Adding some intrigue to the somewhat wonky sticking point is that the legislation—complete with the controversial abortion language—actually managed to sail through the Senate Judiciary Committee last month without Democrats so much as noticing it. The provision itself is on Pages 4 and 5 of the 68-page bill, although whoever wrote it appears to have gone to considerable lengths to avoid actually using the word abortion. Instead the provision makes a rather convoluted reference to the Hyde amendment, declaring that the victims’ fund “shall be subject to the limitations on the use or expending of amounts described in sections 506 and 507 of division H of the Consolidated Appropriations Act, 2014 … to the same extent as if amounts in the Fund were funds appropriated under division H of such Act.”

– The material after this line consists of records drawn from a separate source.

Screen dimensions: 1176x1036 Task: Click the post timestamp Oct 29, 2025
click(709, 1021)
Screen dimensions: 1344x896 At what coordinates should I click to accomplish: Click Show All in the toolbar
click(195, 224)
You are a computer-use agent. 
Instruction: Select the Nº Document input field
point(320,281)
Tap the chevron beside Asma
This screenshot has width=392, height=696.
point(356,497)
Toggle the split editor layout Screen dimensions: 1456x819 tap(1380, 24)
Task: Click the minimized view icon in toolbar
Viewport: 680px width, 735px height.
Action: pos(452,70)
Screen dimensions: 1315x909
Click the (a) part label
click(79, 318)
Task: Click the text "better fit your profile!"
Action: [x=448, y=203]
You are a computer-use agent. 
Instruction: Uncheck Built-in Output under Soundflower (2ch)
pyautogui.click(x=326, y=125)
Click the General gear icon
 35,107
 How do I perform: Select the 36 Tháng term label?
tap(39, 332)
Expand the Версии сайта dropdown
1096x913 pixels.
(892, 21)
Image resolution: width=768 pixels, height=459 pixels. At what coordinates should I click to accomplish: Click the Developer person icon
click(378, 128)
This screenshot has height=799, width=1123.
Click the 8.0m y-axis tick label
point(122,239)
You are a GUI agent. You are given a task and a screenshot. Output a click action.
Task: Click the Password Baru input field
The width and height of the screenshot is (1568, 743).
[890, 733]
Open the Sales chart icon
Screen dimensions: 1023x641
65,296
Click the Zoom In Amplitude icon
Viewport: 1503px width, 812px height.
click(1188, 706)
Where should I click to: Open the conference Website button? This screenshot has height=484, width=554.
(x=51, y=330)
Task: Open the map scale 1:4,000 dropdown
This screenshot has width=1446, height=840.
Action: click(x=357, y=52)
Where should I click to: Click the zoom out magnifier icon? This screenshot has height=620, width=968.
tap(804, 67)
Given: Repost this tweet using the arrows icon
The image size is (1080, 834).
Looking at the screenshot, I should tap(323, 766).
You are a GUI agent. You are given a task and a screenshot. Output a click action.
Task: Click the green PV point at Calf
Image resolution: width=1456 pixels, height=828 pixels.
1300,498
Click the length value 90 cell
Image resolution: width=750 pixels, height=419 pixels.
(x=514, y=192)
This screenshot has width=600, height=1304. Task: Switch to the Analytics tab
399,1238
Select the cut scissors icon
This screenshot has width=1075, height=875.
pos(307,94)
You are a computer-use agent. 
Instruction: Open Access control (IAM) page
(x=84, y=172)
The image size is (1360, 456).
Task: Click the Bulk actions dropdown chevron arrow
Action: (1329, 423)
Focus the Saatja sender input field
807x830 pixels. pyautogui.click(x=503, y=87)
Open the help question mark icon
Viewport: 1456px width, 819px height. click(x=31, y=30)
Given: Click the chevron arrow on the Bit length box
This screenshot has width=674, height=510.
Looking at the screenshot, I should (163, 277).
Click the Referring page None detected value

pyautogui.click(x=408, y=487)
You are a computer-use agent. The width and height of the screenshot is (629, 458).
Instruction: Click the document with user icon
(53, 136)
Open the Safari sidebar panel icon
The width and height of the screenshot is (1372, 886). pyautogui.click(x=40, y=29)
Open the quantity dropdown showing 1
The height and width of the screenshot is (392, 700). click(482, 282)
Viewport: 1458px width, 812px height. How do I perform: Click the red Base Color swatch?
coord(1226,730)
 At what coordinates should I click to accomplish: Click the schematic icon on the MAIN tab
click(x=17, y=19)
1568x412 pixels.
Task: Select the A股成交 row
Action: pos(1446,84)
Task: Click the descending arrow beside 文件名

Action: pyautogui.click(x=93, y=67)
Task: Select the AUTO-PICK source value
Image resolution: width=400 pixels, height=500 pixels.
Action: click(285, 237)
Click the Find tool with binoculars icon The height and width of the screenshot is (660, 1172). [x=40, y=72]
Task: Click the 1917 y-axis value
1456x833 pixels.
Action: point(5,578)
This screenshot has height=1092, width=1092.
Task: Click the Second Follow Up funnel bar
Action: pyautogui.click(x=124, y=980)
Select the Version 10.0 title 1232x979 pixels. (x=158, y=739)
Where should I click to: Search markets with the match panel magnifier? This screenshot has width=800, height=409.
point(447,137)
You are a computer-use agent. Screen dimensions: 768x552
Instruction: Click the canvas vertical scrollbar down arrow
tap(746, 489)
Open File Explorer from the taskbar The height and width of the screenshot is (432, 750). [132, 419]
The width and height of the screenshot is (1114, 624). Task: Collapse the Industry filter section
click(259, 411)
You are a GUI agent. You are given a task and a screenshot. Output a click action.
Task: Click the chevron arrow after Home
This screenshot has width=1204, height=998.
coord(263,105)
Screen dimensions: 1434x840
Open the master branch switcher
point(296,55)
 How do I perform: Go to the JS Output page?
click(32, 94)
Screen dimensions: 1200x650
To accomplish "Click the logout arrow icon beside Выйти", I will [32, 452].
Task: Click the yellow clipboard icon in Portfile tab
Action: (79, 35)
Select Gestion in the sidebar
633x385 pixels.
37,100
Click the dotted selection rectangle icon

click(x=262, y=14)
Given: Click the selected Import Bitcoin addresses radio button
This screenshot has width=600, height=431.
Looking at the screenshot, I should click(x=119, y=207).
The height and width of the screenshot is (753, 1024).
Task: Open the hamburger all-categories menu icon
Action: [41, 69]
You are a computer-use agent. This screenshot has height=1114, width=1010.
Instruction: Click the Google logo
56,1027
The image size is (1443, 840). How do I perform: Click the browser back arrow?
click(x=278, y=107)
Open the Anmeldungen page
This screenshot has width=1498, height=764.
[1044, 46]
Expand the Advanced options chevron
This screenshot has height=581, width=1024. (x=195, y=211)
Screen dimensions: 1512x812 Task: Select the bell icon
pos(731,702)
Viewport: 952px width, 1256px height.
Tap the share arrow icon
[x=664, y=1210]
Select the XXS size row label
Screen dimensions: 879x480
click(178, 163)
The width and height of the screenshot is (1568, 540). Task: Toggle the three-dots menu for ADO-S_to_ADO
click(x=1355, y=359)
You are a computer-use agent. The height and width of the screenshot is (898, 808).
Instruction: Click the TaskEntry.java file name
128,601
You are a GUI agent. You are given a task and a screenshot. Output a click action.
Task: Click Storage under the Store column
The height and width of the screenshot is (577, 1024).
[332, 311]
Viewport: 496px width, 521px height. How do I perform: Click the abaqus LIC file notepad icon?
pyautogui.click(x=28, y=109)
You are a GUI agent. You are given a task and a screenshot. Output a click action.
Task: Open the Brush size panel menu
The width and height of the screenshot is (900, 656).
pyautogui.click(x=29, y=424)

“What do you want me to tell you? We missed it!” Sen. Dick Durbin, the chamber’s No. 2 Democrat, told Politico last week when asked why Democrats didn’t recognize the language. “It was an obscure reference. Clearly if it had been front and center, we would have caught it.”

Democrats blame Republicans for circulating a legislative briefing that conveniently failed to mention the abortion provision, and Chairman Patrick Leahy claims he and the rest of the judiciary panel’s Democrats were “assured” it wasn’t in the bill. Republicans, meanwhile, say that wasn’t the case—and furthermore contend Democrats had plenty of chances to actually read the bill for themselves.

Regardless of the dispute’s origins, though, it appears likely to derail a planned procedural vote on the bill tentatively set for Tuesday. Republicans would need at least six Democrats to break with their party to avoid a filibuster.

Meanwhile, Lynch’s four-month-long-and-counting confirmation odyssey will continue. Eric Holder’s would-be replacement has faced a lengthy wait that has gone from unusually long to historically so. By the New York Times’ count, the last attorney general to have waited longer was Reagan nominee Edwin Meese III, whose confirmation dragged on for more than a year while the Justice Department investigated his professional and personal affairs. Assuming Lynch does eventually get a vote, she’s expected to win confirmation by the narrowest margin in AG history—and may even need Joe Biden to break a 50–50 tie, marking the first time that a vice president would cast a tie-breaker for a Cabinet confirmation in Senate history.

GOP opposition to Lynch has come down to the single issue dominating Congress for much of this year: President Obama’s executive immigration action. While Lynch had nothing to do with the policy itself, she angered Republicans during her confirmation hearing by saying she believed the actions were constitutional. (As Roll Call’s David Hawkings accurately points out, in more rational times, it would have hardly been newsworthy for an AG nominee to side with the president who nominated her.) Meanwhile, Republicans have had noticeable trouble finding anyone to say anything bad about Lynch as a person or an attorney. But for this week—like the 18 that came before it—that does not appear to matter.